Now that I have that to work with, I made a function that would recursively flatten out any arrays, and looks through any objects that it finds to see if they contain arrays:

Function Flatten-SubNode([object]$NodeIn){
    $Node = $NodeIn.Clone()
    $XMLExcludes = $Node.psobject.Methods.name|where({$_ -like 'get_*'})|%{$_.Substring(4)}
    [array]$NodeProps = $Node.psobject.properties.name|?{$_ -notin $XMLExcludes}
    $FlattenedNode = New-Object PSObject
    $FlattenedProps = @()
    ForEach($Property in $NodeProps) 
    {
        Switch($Node.$Property){
            {$_ -is [string]} {If($Property -notin $FlattenedProps){Add-Member -InputObject $FlattenedNode -NotePropertyName $Property -NotePropertyValue @();$FlattenedProps += $Property};$FlattenedNode.$Property += $_; continue}
            {$_ -is [array]}  {
                Switch($_){
                    {$_ -is [string]}{[array]$Strings += $_;continue}
                    {$_ -isnot [array]}{
                        $SubItem=$_
                        ForEach($SubProp in ($_.PSObject.Properties.Name|Where{$_ -notin $XMLExcludes})){
                            If("$Property.$SubProp" -notin $FlattenedProps){
                                Add-Member -InputObject $FlattenedNode -NotePropertyName "$Property.$SubProp" -NotePropertyValue @()

Recorded data
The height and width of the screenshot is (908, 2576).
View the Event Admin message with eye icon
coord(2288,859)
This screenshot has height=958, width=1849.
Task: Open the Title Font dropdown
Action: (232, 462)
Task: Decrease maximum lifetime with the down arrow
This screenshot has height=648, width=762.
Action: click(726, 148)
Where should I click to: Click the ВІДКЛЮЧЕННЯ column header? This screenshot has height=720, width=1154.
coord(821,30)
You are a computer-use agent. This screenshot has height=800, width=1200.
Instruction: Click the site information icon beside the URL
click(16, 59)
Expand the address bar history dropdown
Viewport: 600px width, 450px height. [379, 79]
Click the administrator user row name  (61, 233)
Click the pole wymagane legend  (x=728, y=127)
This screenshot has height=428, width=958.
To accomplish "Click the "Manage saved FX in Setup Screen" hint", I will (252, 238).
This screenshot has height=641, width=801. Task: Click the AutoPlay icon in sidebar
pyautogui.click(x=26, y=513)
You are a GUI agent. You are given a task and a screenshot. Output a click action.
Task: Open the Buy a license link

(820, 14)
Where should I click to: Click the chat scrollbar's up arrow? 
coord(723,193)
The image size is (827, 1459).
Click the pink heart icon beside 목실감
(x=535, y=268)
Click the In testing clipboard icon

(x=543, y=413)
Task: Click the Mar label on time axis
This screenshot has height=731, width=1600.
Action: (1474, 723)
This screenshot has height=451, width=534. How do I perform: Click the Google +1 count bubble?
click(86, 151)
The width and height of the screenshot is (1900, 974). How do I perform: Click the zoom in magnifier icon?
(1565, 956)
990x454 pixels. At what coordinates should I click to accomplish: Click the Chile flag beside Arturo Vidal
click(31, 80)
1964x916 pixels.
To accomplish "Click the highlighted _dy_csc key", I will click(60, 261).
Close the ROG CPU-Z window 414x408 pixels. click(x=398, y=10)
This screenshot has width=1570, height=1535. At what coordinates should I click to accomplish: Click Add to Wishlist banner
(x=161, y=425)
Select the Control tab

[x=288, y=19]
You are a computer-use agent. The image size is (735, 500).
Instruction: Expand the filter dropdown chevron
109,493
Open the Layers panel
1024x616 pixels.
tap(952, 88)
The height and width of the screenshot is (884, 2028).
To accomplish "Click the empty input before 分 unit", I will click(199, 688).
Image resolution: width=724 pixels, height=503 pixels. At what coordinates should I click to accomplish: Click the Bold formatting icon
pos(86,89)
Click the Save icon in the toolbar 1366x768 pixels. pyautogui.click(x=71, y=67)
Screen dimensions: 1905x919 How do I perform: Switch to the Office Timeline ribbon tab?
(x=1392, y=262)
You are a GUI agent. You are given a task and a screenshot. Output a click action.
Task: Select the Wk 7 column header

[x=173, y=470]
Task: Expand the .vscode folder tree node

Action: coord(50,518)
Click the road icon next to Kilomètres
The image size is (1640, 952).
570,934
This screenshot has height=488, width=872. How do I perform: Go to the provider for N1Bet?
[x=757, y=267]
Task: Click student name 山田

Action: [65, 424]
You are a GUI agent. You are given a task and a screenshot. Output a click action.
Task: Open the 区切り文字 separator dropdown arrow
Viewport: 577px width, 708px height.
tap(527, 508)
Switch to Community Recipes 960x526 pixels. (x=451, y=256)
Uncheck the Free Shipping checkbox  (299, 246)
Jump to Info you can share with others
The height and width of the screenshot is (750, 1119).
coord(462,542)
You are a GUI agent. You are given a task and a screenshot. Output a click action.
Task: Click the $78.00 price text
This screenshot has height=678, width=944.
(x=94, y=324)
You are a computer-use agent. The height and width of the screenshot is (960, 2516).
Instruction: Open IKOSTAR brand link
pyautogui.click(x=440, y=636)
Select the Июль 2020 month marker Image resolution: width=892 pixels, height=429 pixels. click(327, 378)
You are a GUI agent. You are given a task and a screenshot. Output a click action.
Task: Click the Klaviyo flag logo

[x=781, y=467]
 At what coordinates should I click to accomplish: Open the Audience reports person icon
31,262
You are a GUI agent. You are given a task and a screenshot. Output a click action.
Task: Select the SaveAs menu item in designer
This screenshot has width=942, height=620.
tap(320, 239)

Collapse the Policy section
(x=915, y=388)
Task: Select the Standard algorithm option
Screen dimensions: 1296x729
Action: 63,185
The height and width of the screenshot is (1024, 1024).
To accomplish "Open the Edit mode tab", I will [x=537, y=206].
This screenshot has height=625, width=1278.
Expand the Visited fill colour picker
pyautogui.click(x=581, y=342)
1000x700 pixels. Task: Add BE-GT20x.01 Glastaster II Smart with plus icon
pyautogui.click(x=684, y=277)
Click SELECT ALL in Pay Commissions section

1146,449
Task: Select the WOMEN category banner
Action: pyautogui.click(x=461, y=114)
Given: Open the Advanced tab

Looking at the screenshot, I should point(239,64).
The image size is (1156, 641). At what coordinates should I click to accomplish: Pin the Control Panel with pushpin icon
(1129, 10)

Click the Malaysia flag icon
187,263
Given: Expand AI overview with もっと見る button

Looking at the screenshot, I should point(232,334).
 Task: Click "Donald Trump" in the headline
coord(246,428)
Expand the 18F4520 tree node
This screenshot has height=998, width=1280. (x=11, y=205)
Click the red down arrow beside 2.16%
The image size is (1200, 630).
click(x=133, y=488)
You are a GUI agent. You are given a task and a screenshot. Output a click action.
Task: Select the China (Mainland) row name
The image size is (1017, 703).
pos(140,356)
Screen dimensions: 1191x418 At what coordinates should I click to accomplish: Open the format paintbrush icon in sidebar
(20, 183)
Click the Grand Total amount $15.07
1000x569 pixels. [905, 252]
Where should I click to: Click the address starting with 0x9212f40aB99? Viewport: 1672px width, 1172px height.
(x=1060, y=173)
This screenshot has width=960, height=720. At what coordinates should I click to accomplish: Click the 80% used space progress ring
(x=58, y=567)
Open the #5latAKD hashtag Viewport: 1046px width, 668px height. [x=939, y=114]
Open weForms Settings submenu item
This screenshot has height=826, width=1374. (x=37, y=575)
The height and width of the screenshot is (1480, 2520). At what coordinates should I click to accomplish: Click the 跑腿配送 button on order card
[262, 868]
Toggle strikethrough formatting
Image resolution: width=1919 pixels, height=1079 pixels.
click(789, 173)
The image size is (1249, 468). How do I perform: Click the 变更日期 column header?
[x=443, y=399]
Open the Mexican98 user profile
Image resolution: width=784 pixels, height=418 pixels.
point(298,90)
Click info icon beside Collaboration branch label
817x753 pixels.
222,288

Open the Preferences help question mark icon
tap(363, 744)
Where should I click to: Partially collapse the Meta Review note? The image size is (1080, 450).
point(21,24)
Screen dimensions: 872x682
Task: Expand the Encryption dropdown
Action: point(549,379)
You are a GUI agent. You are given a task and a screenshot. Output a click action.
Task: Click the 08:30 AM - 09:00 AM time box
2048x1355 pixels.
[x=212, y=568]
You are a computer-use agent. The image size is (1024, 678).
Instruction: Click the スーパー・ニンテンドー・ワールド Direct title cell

To be done
A – Translate this sentence from the PowerShell excerpt into Spanish: "Now that I have that to work with, I made a function that would recursively flatten out any arrays, and looks through any objects that it finds to see if they contain arrays:"
B – In the PowerShell excerpt, what is the name of the function that flattens arrays?
C – Carry on writing the PowerShell flattening function from the point where the excerpt stops.

Answers to the tasks
A – Ahora que tengo eso con lo que trabajar, creé una función que aplanaría recursivamente cualquier arreglo y revisa cualquier objeto que encuentre para ver si contiene arreglos:

B – Flatten-SubNode

C –
                                $FlattenedProps += "$Property.$SubProp"
                            }
                            $FlattenedNode."$Property.$SubProp" += $SubItem.$SubProp
                        }
                        Continue}
                    default {
                        Flatten-SubNode $_|%{
                            $SubItem=$_
                            ForEach($SubProp in ($_.PSObject.Properties.Name|Where{$_ -notin $XMLExcludes})){
                                If("$Property.$SubProp" -notin $FlattenedProps){
                                    Add-Member -InputObject $FlattenedNode -NotePropertyName "$Property.$SubProp" -NotePropertyValue @()
                                    $FlattenedProps += "$Property.$SubProp"
                                }
                                $FlattenedNode."$Property.$SubProp" += $SubItem.$SubProp
                            }
                        }
                    }
                }
                If($Strings){$Node.$Property = $Strings}Else{$Node = $Node | Select * -ExcludeProperty $Property}

            }
            default {
                $SubItem=Flatten-SubNode $_
                ForEach($SubProp in ($SubItem.PSObject.Properties.Name|Where{$_ -notin $XMLExcludes})){
                    If("$Property.$SubProp" -notin $FlattenedProps){
                        Add-Member -InputObject $FlattenedNode -NotePropertyName "$Property.$SubProp" -NotePropertyValue @()
                        $FlattenedProps += "$Property.$SubProp"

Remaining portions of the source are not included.